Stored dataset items
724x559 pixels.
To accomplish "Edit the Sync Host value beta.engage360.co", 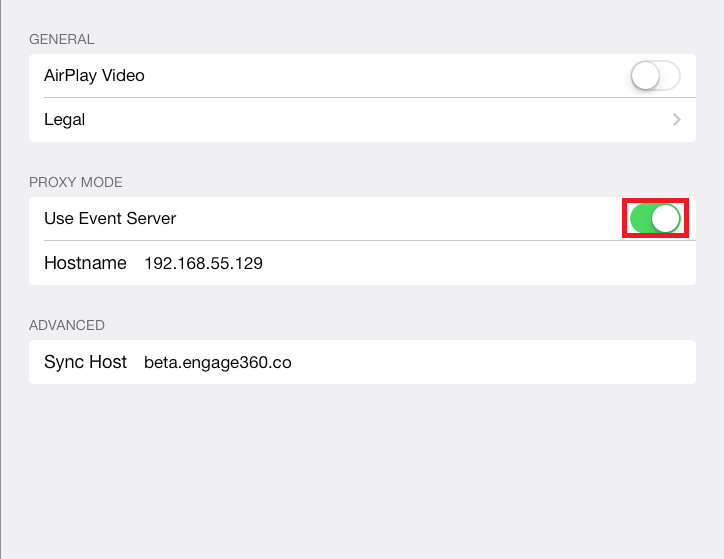I will point(217,362).
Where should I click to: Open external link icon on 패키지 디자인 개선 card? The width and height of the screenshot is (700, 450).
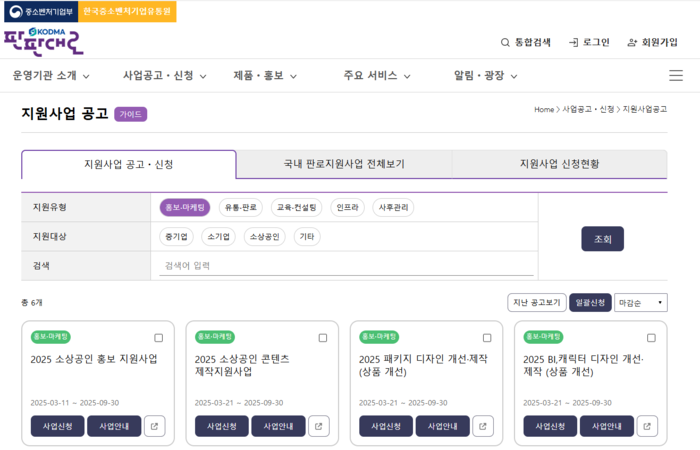pos(483,426)
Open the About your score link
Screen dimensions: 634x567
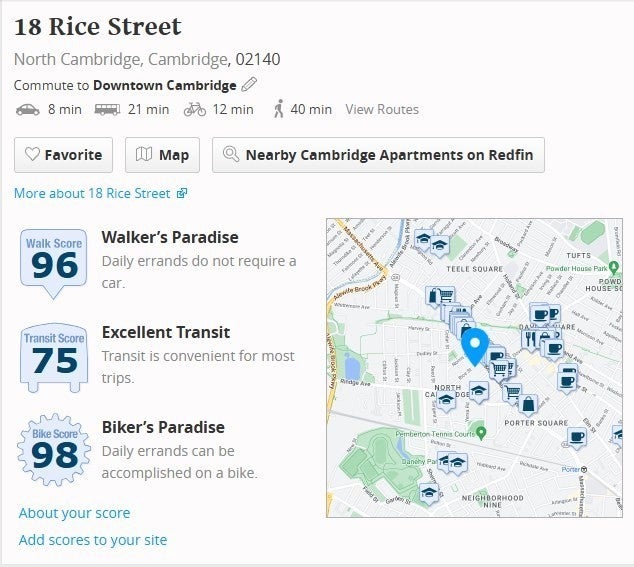tap(74, 513)
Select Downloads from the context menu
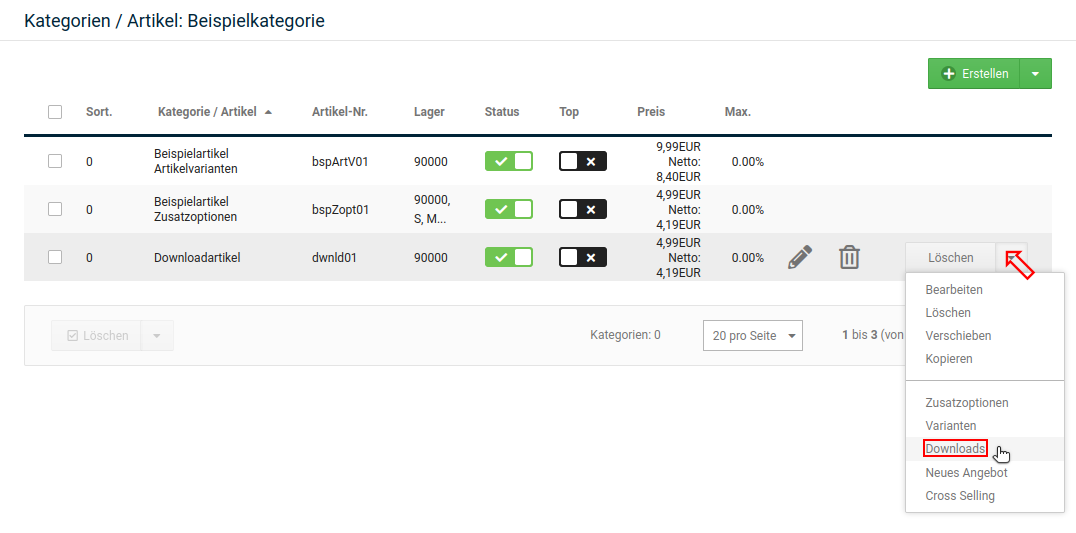Screen dimensions: 1076x533 [955, 449]
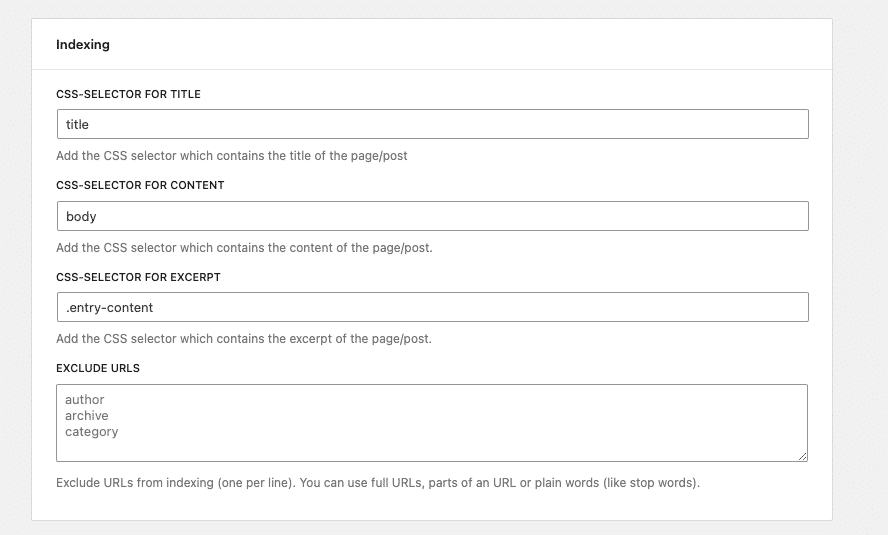Image resolution: width=888 pixels, height=535 pixels.
Task: Click the 'CSS-SELECTOR FOR CONTENT' label
Action: coord(140,185)
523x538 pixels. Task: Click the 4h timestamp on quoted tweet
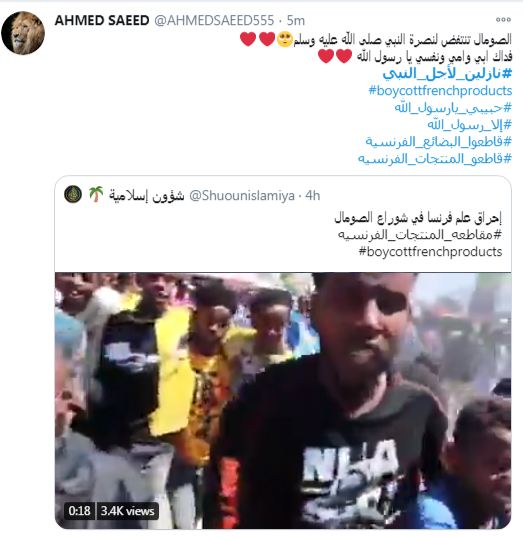pos(313,196)
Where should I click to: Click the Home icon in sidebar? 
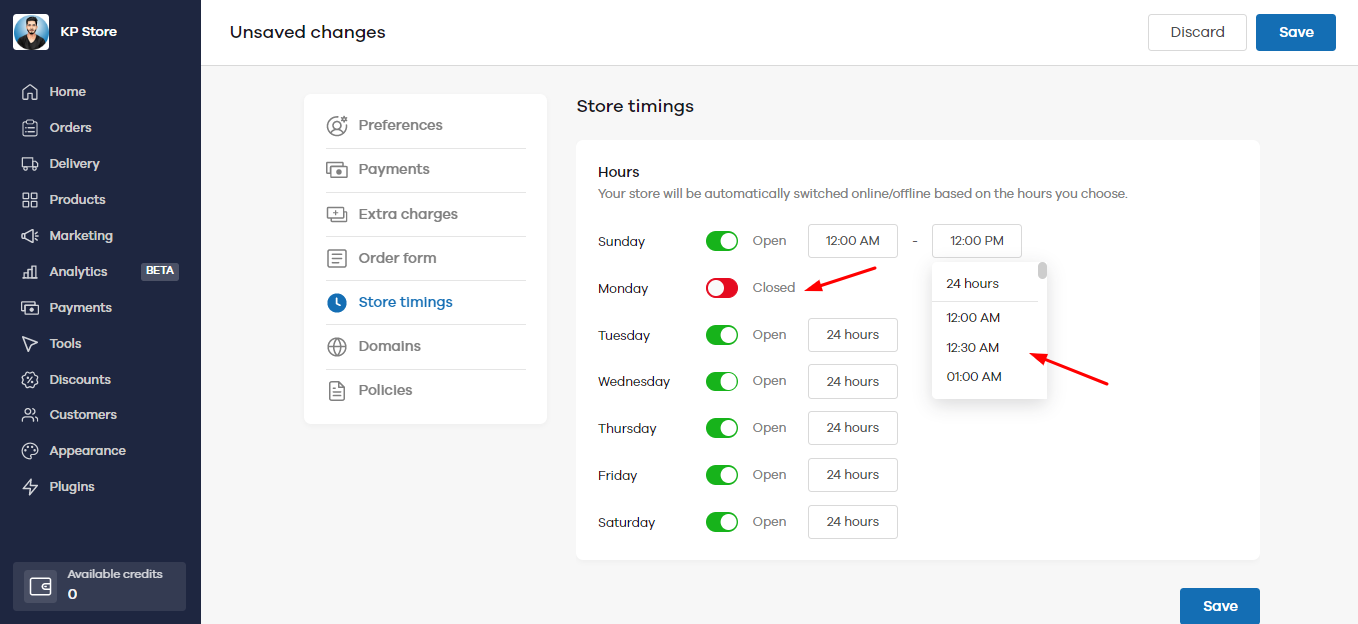point(30,92)
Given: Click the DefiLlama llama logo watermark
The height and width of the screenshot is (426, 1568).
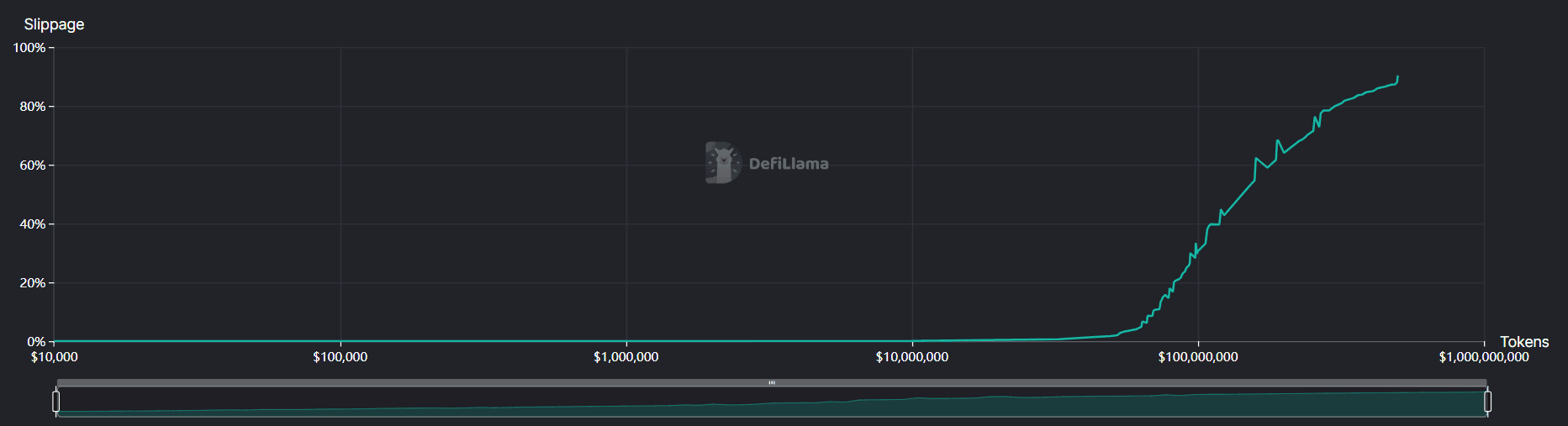Looking at the screenshot, I should tap(722, 163).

**WORK INSTRUCTION:**
Every line from the one containing "523x538 pixels. Task: Click" to the final line of the records should be duplicated exactly; no picture is to be copied.

**TASK OUTPUT:**
523x538 pixels. Task: Click the 4h timestamp on quoted tweet
pos(313,196)
Where should I click to: Click the Home icon in sidebar? 
point(30,92)
Given: Click the DefiLlama llama logo watermark
The height and width of the screenshot is (426, 1568).
Looking at the screenshot, I should tap(722, 163).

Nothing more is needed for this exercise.